A Rio Fashion Week encerrou a temporada com desfiles que mesclaram arte, regionalismo e espetáculo. O ápice em escala foi a apresentação da Misci na Praça da Apoteose: uma produção megalomaníaca embalada por 80 ritmistas da bateria da Beija-Flor, que transformou o sambódromo em passarela e elevou o formato a uma espécie de performance institucional. O diretor criativo Airon Martin batizou a coleção de “Escapismo Tropical” e buscou, segundo a marca, aproximar o vestuário de um patrimônio cultural que dialoga com o samba.

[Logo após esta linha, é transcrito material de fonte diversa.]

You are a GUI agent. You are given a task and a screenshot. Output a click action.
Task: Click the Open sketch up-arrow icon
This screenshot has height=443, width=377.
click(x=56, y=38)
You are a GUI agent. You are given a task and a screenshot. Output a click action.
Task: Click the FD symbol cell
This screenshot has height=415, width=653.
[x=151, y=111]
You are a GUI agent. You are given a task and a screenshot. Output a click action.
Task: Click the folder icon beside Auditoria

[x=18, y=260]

Num contraste mais contido, a Handred — prestes a completar 15 anos — recebeu elogios como o melhor desfile da semana. Sob o comando de André Namitala, a marca mostrou uma coleção de inverno em tons fechados, centrada em marrons e sedas mais pesadas, com silhuetas volumosas e cortes que privilegiam proteção e deslocamento do corpo. A proposta, nascida de uma rotina criativa que incluiu meditação guiada, foi apresentada com coral ao vivo, o que reforçou o tom introspectivo e afastou o clichê festivo carioca.

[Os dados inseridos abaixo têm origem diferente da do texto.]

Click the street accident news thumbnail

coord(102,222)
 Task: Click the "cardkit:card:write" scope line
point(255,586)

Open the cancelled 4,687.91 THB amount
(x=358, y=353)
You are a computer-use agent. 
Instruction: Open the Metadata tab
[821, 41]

A Blue Man, por sua vez, assumiu o Rio em versão estereotipada — e confortável — para o público. Com imagens das praias da zona sul nos telões, personagens típicos da orla e a presença de Helô Pinheiro abrindo a passarela, o desfile celebrou a praia, o corpo esculpido e a leveza do mercado de moda praia. Figuras conhecidas e uma finalização com celebridades consolidaram um clima alto-astral que contrasta com a sobriedade da Handred.

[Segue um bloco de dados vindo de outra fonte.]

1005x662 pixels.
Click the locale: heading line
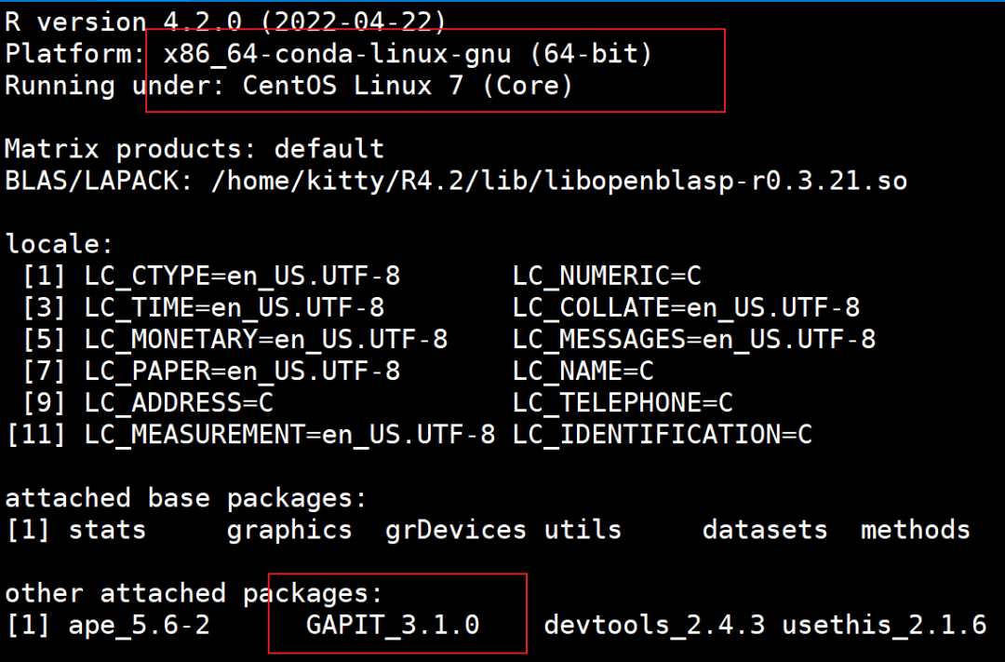(59, 245)
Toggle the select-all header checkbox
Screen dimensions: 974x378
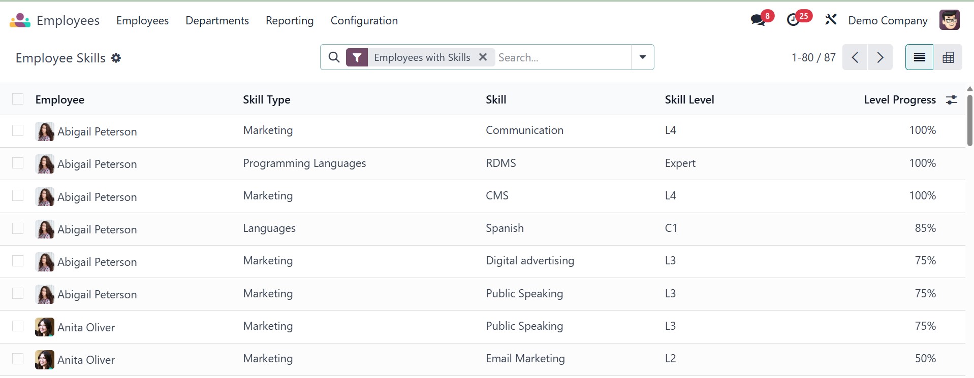pos(18,99)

O saldo da semana revela duas leituras: a vitalidade do calendário de moda carioca e a tensão entre espetáculo e produto. A Misci provou que um desfile na Sapucaí tem poder simbólico e de repercussão, mas também expõe um risco editorial: quando a cenografia e a trilha dominam, exige-se esforço extra para avaliar as roupas. Em um mercado que precisa vender coleções, o desafio para as marcas é equilibrar ambição cênica e clareza das propostas para o consumidor.